Никита скрипнул зубами и потянулся за бутылкой, но на полпути рука его замерла, он виновато посмотрел на Серафиму и словно бы протрезвел на мгновение, так по- человечески тепло и удивленно сказал:
- А ведь не все плохо-то, а, Сима? Дети растут.
- Повырастали уже, - мягко ответила Серафима, - наши выросли.
- Много ты куришь, Серафима. Не бросала?
- Нет, Никита, не бросала.
- Кашляешь?
- Кашляю.
- Бросила бы.
- Теперь поздно.
Разговор сменился быстро, как это бывает за выпивкой, и Никита уже вскоре рассказывал Серафиме о своих ребятишках, звал в гости, добродушно улыбался, и лишь правое веко пульсировало безостановочно.
Когда солнце коснулось вершины хребта, на тропинке к дому показался Осип.
- Явился, не запылился, - усмехнулась Серафима.
Осип молча достал поллитровку вина и молча поставил на стол.
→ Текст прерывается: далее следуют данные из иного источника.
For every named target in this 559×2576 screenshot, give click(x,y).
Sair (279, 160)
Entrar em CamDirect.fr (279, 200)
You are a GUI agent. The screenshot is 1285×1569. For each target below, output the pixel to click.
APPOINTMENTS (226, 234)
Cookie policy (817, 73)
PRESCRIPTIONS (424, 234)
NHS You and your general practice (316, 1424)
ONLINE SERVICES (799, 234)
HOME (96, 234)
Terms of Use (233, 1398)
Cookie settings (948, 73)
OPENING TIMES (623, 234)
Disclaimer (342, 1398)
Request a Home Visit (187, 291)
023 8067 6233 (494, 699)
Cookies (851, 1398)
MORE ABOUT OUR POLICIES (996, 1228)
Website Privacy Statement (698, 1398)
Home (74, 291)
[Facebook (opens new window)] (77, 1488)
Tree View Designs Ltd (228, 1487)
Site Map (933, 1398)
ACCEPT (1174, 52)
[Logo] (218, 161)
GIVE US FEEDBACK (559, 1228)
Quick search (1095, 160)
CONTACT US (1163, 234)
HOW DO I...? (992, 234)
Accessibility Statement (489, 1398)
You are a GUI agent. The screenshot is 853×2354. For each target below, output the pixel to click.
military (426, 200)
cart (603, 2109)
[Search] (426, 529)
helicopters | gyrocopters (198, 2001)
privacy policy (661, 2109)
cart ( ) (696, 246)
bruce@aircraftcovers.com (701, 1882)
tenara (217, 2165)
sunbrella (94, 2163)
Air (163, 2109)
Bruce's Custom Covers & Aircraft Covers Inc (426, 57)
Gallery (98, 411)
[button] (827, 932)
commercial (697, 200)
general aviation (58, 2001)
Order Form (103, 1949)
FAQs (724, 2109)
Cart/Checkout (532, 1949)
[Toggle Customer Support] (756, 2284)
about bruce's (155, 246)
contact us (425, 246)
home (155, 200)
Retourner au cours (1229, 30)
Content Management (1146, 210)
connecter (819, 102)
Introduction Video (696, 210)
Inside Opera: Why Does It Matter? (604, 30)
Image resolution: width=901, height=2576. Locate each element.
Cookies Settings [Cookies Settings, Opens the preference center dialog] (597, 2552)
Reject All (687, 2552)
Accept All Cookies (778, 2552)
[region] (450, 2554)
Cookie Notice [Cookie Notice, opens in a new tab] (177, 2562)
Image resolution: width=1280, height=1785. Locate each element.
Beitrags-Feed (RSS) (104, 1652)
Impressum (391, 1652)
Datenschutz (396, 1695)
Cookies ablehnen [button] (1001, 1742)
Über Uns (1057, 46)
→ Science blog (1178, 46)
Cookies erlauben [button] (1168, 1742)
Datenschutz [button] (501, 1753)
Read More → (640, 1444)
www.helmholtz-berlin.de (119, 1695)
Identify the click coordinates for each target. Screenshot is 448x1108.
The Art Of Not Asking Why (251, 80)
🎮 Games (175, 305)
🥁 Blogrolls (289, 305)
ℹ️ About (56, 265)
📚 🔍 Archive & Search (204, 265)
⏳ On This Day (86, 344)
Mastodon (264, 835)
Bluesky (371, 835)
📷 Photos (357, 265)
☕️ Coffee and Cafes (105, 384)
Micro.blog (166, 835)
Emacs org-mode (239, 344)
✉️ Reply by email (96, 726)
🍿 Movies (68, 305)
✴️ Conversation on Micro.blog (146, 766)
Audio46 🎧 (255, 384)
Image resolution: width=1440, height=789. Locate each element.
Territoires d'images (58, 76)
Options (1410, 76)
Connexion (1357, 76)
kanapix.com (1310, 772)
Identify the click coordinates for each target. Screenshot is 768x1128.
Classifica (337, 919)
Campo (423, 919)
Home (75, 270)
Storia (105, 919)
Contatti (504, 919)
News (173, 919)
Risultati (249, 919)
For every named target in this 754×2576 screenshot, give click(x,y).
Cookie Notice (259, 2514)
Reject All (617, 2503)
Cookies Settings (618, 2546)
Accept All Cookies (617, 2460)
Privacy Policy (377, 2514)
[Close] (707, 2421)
Две орденские планки сияли на его груди.
- Зачем принес-то, у нас и так хватает.
- Пусть будет, - коротко сказал Осип и протянул руку Никите: - Осип Степанович Пивоваров.
- Никита Боголюбов.
- За знакомство…
Уже поздним вечером вынесла Серафима гармонь, и пока Осип настраивался, нервно и быстро пробегая худыми пальцами по клавишам, побежала в село. Долго дозванивалась до райцентра, потом в больницу, когда дозвонилась, ей сказали, что Матвей Петрович Лукьянов скончался два часа назад.
Глава четвертая
- Сима!
- Ну?
- Задержись на минутку.
- С чего бы это?
- Поговорить надо.
- Интересуюсь, о чем?
Матвей попытался обнять ее, но она сильно, с неожиданной яростью, оттолкнула его.
- Ты говорить говори, а руки не распускай.
- Не буду.
- Так что скажешь-то?
- Выходи за меня…
Матвей был старше ее одним годом. Невысокий, плотный, с белесыми ресницами и толстыми губами, он в красавчиках не ходил. Но было у Матвея одно преимущество- упрямство. Уж и гоняла она его, и высмеивала как угодно, а он все одно ходил за нею неотступно, терпеливо дожидаясь своего часа. И она уступила.
Свадьбу сыграли шумную, напоказ, вот, мол, мы какие, ничего нам не жаль. В первый же вечер Матвей перепился и спал на коврике у кровати. Она смотрела на его потное и жалкое во сне лицо и не спала. Утром Матвей полез к ней на кровать. Она, сонная, толкнула его, и Матвей обиделся, отвернулся, и целую неделю еще они спали поврозь.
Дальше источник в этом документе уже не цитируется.